_Your objective_: Rewrite every line of the data below as a numbered list, omitting blank lines.

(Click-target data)
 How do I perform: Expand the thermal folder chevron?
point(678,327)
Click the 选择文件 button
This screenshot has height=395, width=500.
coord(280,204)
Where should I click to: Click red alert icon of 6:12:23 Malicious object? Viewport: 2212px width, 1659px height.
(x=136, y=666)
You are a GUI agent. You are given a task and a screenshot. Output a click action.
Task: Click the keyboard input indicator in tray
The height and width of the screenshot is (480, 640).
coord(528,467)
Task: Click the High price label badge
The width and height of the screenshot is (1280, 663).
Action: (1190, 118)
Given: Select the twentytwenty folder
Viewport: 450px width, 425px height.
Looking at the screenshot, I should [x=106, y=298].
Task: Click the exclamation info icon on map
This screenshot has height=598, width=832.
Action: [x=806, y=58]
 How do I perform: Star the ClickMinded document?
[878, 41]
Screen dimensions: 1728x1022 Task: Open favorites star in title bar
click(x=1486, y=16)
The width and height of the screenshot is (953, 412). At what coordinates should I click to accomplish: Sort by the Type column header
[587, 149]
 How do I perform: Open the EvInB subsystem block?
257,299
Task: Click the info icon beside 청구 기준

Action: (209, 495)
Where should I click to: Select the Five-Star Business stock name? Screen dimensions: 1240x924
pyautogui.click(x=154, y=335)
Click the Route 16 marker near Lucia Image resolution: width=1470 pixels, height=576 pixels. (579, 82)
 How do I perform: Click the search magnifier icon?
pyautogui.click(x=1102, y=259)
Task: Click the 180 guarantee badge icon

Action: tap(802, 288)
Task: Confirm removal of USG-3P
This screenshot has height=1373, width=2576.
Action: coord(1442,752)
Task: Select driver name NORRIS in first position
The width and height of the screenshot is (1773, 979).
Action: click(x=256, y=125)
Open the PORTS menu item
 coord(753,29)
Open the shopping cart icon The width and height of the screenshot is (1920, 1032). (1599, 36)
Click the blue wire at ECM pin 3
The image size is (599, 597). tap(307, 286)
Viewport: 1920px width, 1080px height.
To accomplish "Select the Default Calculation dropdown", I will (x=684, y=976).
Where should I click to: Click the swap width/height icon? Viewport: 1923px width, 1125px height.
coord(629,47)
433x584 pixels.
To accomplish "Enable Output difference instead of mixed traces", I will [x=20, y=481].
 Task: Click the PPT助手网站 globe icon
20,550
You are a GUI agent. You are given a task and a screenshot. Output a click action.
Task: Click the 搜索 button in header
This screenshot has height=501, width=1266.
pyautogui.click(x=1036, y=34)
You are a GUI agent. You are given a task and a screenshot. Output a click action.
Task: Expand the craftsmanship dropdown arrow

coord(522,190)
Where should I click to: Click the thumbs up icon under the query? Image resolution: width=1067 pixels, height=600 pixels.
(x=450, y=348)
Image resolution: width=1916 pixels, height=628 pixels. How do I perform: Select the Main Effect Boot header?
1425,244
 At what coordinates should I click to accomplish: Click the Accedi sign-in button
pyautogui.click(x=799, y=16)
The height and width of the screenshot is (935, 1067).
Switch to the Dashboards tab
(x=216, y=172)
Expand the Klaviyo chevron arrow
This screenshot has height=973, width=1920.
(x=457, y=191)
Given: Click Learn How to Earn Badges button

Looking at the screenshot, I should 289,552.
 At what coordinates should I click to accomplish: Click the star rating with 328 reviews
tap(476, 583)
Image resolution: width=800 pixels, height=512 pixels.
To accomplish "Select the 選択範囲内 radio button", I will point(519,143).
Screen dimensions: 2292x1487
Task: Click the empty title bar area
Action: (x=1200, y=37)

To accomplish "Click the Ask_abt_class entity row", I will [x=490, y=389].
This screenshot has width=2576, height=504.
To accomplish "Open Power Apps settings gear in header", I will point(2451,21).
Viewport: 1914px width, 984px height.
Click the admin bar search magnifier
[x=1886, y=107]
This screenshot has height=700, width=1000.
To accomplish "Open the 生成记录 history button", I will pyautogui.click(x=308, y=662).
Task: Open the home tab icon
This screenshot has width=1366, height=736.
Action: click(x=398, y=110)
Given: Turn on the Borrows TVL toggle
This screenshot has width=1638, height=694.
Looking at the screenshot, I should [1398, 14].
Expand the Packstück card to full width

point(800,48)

_Answer to this task_:
1.  How do I perform: Expand the thermal folder chevron?
2. point(678,327)
3. Click the 选择文件 button
4. This screenshot has height=395, width=500.
5. coord(280,204)
6. Where should I click to: Click red alert icon of 6:12:23 Malicious object? Viewport: 2212px width, 1659px height.
7. (x=136, y=666)
8. You are a GUI agent. You are given a task and a screenshot. Output a click action.
9. Task: Click the keyboard input indicator in tray
10. The height and width of the screenshot is (480, 640).
11. coord(528,467)
12. Task: Click the High price label badge
13. The width and height of the screenshot is (1280, 663).
14. Action: (1190, 118)
15. Given: Select the twentytwenty folder
16. Viewport: 450px width, 425px height.
17. Looking at the screenshot, I should [x=106, y=298].
18. Task: Click the exclamation info icon on map
19. This screenshot has height=598, width=832.
20. Action: [x=806, y=58]
21.  How do I perform: Star the ClickMinded document?
22. [878, 41]
23. Screen dimensions: 1728x1022 Task: Open favorites star in title bar
24. click(x=1486, y=16)
25. The width and height of the screenshot is (953, 412). At what coordinates should I click to accomplish: Sort by the Type column header
26. [587, 149]
27.  How do I perform: Open the EvInB subsystem block?
28. 257,299
29. Task: Click the info icon beside 청구 기준
30. Action: (209, 495)
31. Where should I click to: Select the Five-Star Business stock name? Screen dimensions: 1240x924
32. pyautogui.click(x=154, y=335)
33. Click the Route 16 marker near Lucia Image resolution: width=1470 pixels, height=576 pixels. (579, 82)
34.  How do I perform: Click the search magnifier icon?
35. pyautogui.click(x=1102, y=259)
36. Task: Click the 180 guarantee badge icon
37. Action: tap(802, 288)
38. Task: Confirm removal of USG-3P
39. This screenshot has height=1373, width=2576.
40. Action: coord(1442,752)
41. Task: Select driver name NORRIS in first position
42. The width and height of the screenshot is (1773, 979).
43. Action: click(x=256, y=125)
44. Open the PORTS menu item
45.  coord(753,29)
46. Open the shopping cart icon The width and height of the screenshot is (1920, 1032). (1599, 36)
47. Click the blue wire at ECM pin 3
48. The image size is (599, 597). tap(307, 286)
49. Viewport: 1920px width, 1080px height.
50. To accomplish "Select the Default Calculation dropdown", I will (x=684, y=976).
51. Where should I click to: Click the swap width/height icon? Viewport: 1923px width, 1125px height.
52. coord(629,47)
53. 433x584 pixels.
54. To accomplish "Enable Output difference instead of mixed traces", I will [x=20, y=481].
55.  Task: Click the PPT助手网站 globe icon
56. 20,550
57. You are a GUI agent. You are given a task and a screenshot. Output a click action.
58. Task: Click the 搜索 button in header
59. This screenshot has height=501, width=1266.
60. pyautogui.click(x=1036, y=34)
61. You are a GUI agent. You are given a task and a screenshot. Output a click action.
62. Task: Expand the craftsmanship dropdown arrow
63. coord(522,190)
64. Where should I click to: Click the thumbs up icon under the query? Image resolution: width=1067 pixels, height=600 pixels.
65. (x=450, y=348)
66. Image resolution: width=1916 pixels, height=628 pixels. How do I perform: Select the Main Effect Boot header?
67. 1425,244
68.  At what coordinates should I click to accomplish: Click the Accedi sign-in button
69. pyautogui.click(x=799, y=16)
70. The height and width of the screenshot is (935, 1067).
71. Switch to the Dashboards tab
72. (x=216, y=172)
73. Expand the Klaviyo chevron arrow
74. This screenshot has height=973, width=1920.
75. (x=457, y=191)
76. Given: Click Learn How to Earn Badges button
77. Looking at the screenshot, I should 289,552.
78.  At what coordinates should I click to accomplish: Click the star rating with 328 reviews
79. tap(476, 583)
80. Image resolution: width=800 pixels, height=512 pixels.
81. To accomplish "Select the 選択範囲内 radio button", I will point(519,143).
82. Screen dimensions: 2292x1487
83. Task: Click the empty title bar area
84. Action: (x=1200, y=37)
85. To accomplish "Click the Ask_abt_class entity row", I will [x=490, y=389].
86. This screenshot has width=2576, height=504.
87. To accomplish "Open Power Apps settings gear in header", I will point(2451,21).
88. Viewport: 1914px width, 984px height.
89. Click the admin bar search magnifier
90. [x=1886, y=107]
91. This screenshot has height=700, width=1000.
92. To accomplish "Open the 生成记录 history button", I will pyautogui.click(x=308, y=662).
93. Task: Open the home tab icon
94. This screenshot has width=1366, height=736.
95. Action: click(x=398, y=110)
96. Given: Turn on the Borrows TVL toggle
97. This screenshot has width=1638, height=694.
98. Looking at the screenshot, I should [1398, 14].
99. Expand the Packstück card to full width
100. point(800,48)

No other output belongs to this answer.